6.7.11

Dominó ao contrário

"Dizem que o amor é sorte e a felicidade uma vocação. Demorei algum tempo a perceber que o amor era uma coisa e a felicidade outra. Pensava que o primeiro guardava a receita mágica para a segunda, como açúcar para os bolos e o fermento para o soufflé. Queria tudo, sempre quis tudo e sempre pensei que aquilo que mais desejava, se fosse bom para mim e o melhor para os outros, acabaria por se tornar em realidade.
 Já fizeste um dominó? Já pensaste que a exististência humana é tantas vezes assim? Passamos dias, semanas, meses, anos a construir os nossos sonhos e, num breve instante, alguém tropeça neles e tudo se desfaz, numa sucessão de azares impossível de travar.
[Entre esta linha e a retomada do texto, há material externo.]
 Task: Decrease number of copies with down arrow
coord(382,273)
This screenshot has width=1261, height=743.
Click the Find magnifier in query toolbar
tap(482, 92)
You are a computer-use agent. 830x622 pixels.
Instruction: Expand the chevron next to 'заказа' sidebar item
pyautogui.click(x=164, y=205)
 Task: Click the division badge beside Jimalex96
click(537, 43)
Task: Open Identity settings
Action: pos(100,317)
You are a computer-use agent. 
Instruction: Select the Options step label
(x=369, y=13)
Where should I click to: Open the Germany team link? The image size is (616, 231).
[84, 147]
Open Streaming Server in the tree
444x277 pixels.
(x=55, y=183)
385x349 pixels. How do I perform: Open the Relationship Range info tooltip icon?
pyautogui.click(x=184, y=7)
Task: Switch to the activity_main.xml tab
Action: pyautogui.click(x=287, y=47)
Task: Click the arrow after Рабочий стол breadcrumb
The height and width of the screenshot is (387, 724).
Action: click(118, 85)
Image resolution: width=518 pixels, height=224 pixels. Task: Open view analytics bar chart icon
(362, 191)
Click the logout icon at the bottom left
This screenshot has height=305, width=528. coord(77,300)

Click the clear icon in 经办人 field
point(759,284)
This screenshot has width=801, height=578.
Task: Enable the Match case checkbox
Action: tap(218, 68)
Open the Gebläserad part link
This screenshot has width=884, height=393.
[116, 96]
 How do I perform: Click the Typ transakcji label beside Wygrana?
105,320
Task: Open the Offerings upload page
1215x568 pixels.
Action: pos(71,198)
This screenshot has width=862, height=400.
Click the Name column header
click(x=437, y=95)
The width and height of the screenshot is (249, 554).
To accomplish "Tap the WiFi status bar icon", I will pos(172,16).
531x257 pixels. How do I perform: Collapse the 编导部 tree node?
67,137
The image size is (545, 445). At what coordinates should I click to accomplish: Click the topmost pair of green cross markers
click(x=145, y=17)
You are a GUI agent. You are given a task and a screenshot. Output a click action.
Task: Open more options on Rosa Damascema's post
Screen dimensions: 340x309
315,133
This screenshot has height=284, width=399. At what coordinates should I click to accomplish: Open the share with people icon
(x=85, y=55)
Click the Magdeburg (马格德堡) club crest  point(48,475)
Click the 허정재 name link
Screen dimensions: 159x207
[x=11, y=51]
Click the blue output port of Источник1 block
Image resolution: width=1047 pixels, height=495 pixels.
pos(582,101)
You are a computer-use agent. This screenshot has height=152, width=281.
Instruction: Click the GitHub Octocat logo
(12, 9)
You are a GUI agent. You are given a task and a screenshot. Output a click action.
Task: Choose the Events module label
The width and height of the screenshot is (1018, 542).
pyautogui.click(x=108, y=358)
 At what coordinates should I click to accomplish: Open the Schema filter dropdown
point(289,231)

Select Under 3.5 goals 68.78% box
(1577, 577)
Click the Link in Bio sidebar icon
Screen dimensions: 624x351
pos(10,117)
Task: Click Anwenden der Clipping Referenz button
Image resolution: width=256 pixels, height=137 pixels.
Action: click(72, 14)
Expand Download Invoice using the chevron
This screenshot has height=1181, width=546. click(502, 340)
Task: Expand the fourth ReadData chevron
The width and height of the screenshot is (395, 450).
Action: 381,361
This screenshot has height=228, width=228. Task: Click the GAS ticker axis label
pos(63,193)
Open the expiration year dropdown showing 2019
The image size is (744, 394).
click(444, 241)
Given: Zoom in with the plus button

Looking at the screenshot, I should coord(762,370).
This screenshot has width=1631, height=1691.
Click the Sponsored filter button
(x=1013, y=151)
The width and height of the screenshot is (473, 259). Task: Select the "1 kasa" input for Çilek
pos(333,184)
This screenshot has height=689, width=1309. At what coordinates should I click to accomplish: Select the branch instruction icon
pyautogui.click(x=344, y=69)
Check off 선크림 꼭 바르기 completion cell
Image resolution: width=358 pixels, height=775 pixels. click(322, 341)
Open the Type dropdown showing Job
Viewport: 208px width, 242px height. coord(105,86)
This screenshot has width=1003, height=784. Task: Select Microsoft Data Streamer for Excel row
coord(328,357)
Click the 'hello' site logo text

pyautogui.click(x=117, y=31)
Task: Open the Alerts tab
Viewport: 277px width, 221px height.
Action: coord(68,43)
E tudo se desmorona num ápice.
 Quando o meu dominó começa a cair, junto-lhe mais peças na cauda e aproveito para limpar fantasmas na enxurrada. Ao menos sofro tudo de uma vez, condenso a frustração num par de dias e depois fico a enxaguar a tristeza até ela secar ao sol. Então, com muita calma, começo a montá-lo outra vez e, aos poucos, vejo-o a crescer sozinho, como se o embate que fez cair as peças tivesse o poder de as levantar.
 Sou e serei a mulher mais persistente que se cruzou no teu caminho, nunca conhecerás outra que acredite tanto na justiça dos seus sonhos e que, por isso mesmo, nunca desista deles.
 Mas ninguém consegue costruir uma ponte sozinho, nem carregar um piano, nem mudar uma casa, e por isso, aprendi algo mais difícil: aprendi a não fazer nada quando aquilo que mais quero e desejo não depende só de mim. E com essa nova e preciosa lição veio a paz, a tranquilidade, a harmonia dos dias sossegados e das noites de sono profundo.
 Aprendi muito contigo, com certeza mais do que imaginas. Aprendi com os meus erros, porque é quando se perde que a lição é mais importante. Devia ter ficado quieta mais vezes, devia ter respeitado o teu silêncio e o teu espaço, deixar-te em paz em vez de te pedir o mundo, porque iria sempre amar-te, estivesses ou não ao meu lado, porque fazes parte de mim, mesmo sem saber se és a primeira ou a última peça do meu dominó, mesmo sem saber se o vais levantar ou derrubar.
 O amor tem o seu próprio mistério, tentar desvendá-lo é um erro, tentar apressá-lo um crime. Mas se um dia destes te apetecer voltar para os meus braços e construir um sonho comigo, podes bater à porta porque eu estarei por aqui, mergulhada numa paz tranquila e nova que sem saber me ensinaste.
 O amor é mesmo assim: damos aos outros o nosso melhor sem sequer o saber. E tudo o que damos nunca se perde, nada se perde, apenas se transforma e se guarda numa caixa que só o futuro conhece e desvenda."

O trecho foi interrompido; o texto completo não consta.